Testo di partenza -
──────────────────────────────

La letteratura economica ha da tempo cercato di valutare i pro e i contro di queste condizionalità. In particolare, la richiesta di rispettare determinati requisiti accademici, da un lato, ha un effetto positivo sugli incentivi, in quanto spinge gli studenti a ottenere risultati migliori all’università, ma, dall’altro, può indurre più facilmente ad abbandonare gli studi quei giovani che non si reputano in grado di soddisfare quei requisiti. Siamo quindi di fronte ad un tradizionale trade-off, quello tra efficienza (in questo caso nell’assegnazione delle borse di studio) ed equità (relativa alla distribuzione delle borse) che non è facile risolvere. Diversi studi hanno, però, cercato di stimare l’impatto causale delle borse di studio e i loro effetti sulla disuguaglianza educativa, sfruttando le riforme implementate in diversi Paesi (Dynarski 2003).

Alcuni lavori hanno cercato di studiare il livello ottimale di requisiti accademici in grado di migliorare l’efficacia degli aiuti finanziari senza compromettere il progresso educativo dei più svantaggiati, Schudde e Scott Clayton (2016)Scott Clayton e Schudde (2020). La stima dell’impatto delle diverse condizionalità si è rivelata difficile per diversi motivi. Il primo è la carenza di dati amministrativi che permettano di studiare riforme su larga scala con informazioni adeguate a stimarne l’impatto sulle performance dei beneficiari. Il secondo è rappresentato dal rischio di identificazione, perché è estremamente difficile identificare l’effetto congiunto del ricevere una borsa di studio e contemporaneamente di dove soddisfare determinati requisiti nel mantenerla. 

Gli eventuali effetti della borsa di studio sulle prestazioni universitarie – il margine ‘intensivo’ – sono stati analizzati solo da pochi lavori. In particolare, Minaya et al. (2022) studiano una riforma in Lombardia che ha aumentato del 40% il numero di crediti da conseguire al primo anno accademico per mantenere l’idoneità agli aiuti mostrando come l’inasprimento dei requisiti di merito ha avuto un effetto positivo sulle performance degli studenti. Montalban (2023) studia una riforma in Spagna che prevede la variazione della borsa di studio sulla base di diverse intensità dei requisiti di voto e credito raggiunti. Dimostra ad esempio come l’erogazione di un sussidio di 825 euro aumenta la media di voto degli studenti di 0.45 punti e la percentuale di crediti conseguiti di 6 punti percentuali.

In questa prospettiva di misurazione ‘intensiva’, vogliamo discutere un intervento alternativo, implementato nel 2019, che ha visto come protagonista l’Azienda regionale per il Diritto agli Studi Superiori dell’Emilia-Romagna (ER.GO), e che si è caratterizzato per aver cambiato i tempi di erogazione della borsa. Prima della riforma del 2019, il meccanismo previsto a livello nazionale era il seguente: uno studente riceveva il 50% della borsa di studio entro dicembre (tre mesi dopo l’inizio dell’anno accademico) senza necessità di soddisfare ulteriori requisiti accademici. La seconda metà della borsa di studio (rimanente 50%) veniva invece assegnata alla fine di agosto, a condizione di aver maturato i requisiti minimi di crediti entro il 10 agosto.

──────────────────────────────

Dati archiviati -
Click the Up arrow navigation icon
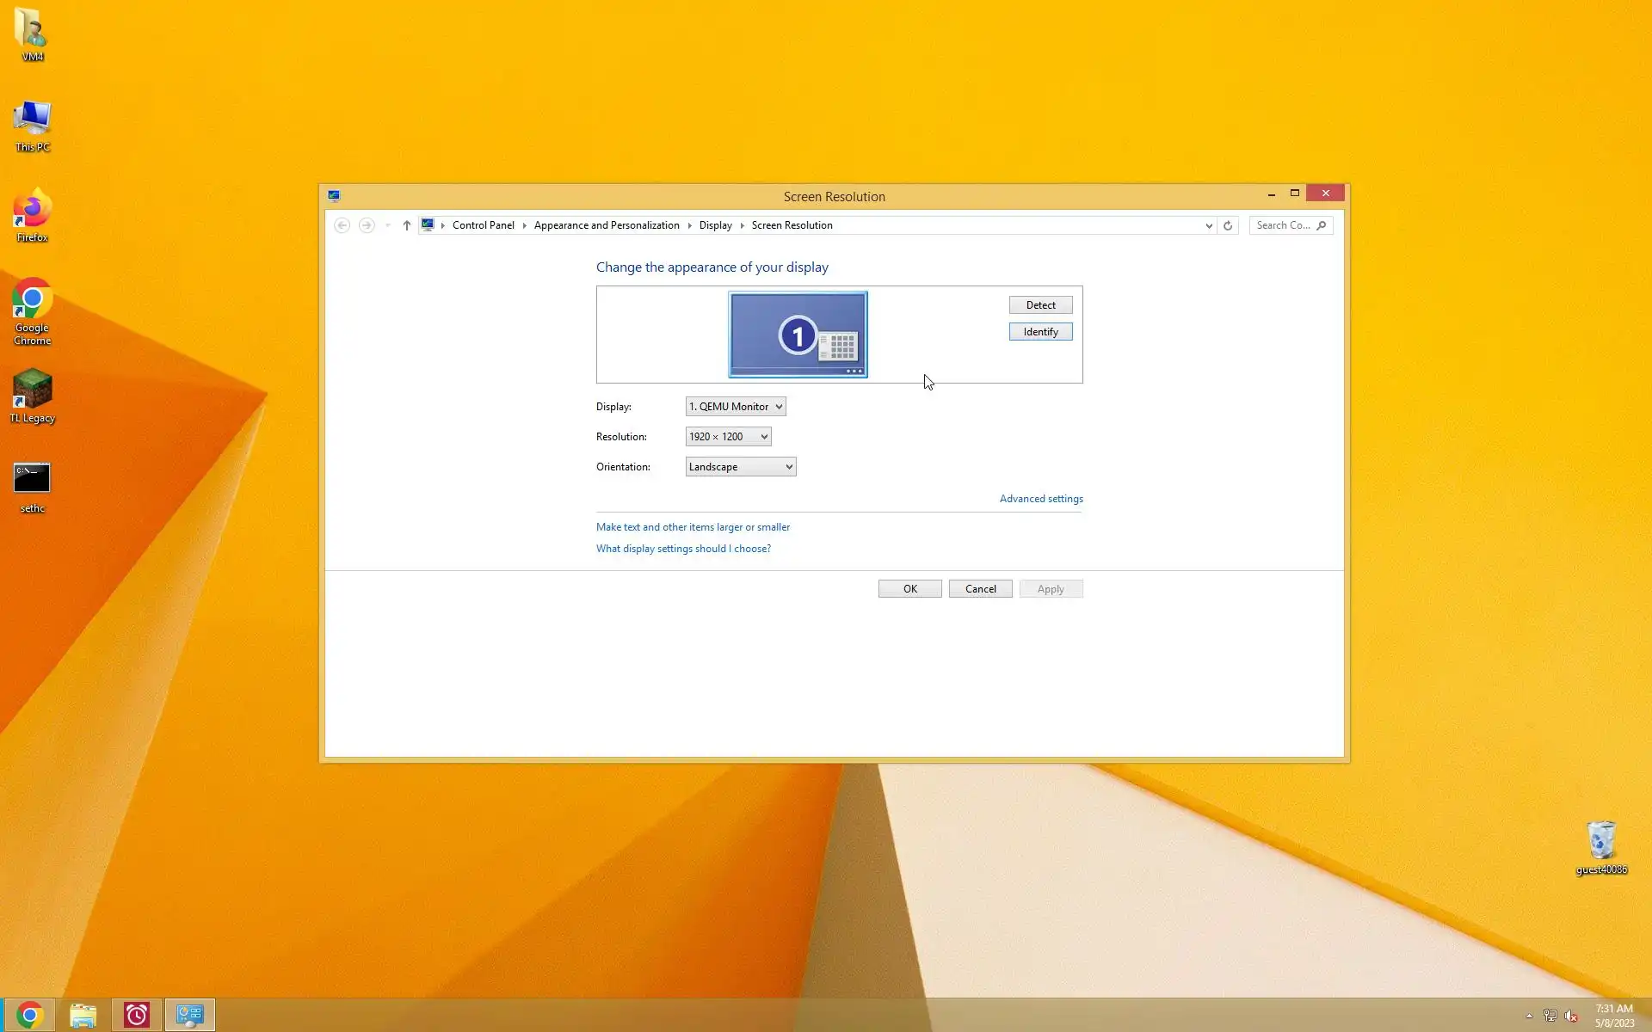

──────────────────────────────

Consegna -
Scrivi il seguito del testo sulle borse di studio universitarie, a partire dall'ultima frase riportata.

Svolgimento -
A giugno 2019, con attuazione prevista per l’anno accademico 2019/2020, la Regione Emilia-Romagna (attraverso ER.GO, l’agenzia regionale per il Diritto allo Studio) ha adottato una nuova politica introducendo la possibilità di ottenere un anticipo della quota di borsa di studio a marzo. In altri termini, tutti gli studenti che hanno accumulato un certo numero di crediti al 28 febbraio hanno diritto ad un anticipo della borsa di studio che va dal 10% al 20% sulla base dell’anno di iscrizione. Tale soglia è opzionale e non obbligatoria – se lo studente non fosse in grado di soddisfare i requisiti a febbraio, non riceverebbe l’anticipo e dovrebbe rispettare la scadenza di agosto per ricevere l’intera seconda parte della borsa di studio, come avveniva precedentemente alla riforma.

Abbiamo monitorato tale iniziativa nel corso degli anni con l’obiettivo di capire se una policy di questo tipo – senza aumentare i fondi a copertura delle borse di studio e a requisiti accademici immutati – abbia cambiato il comportamento degli studenti e in quale direzione. I risultati evidenziano che la riforma induce gli studenti ad aumentare il numero di crediti acquisiti nel primo semestre e a cercare di soddisfare i requisiti entro la fine di febbraio.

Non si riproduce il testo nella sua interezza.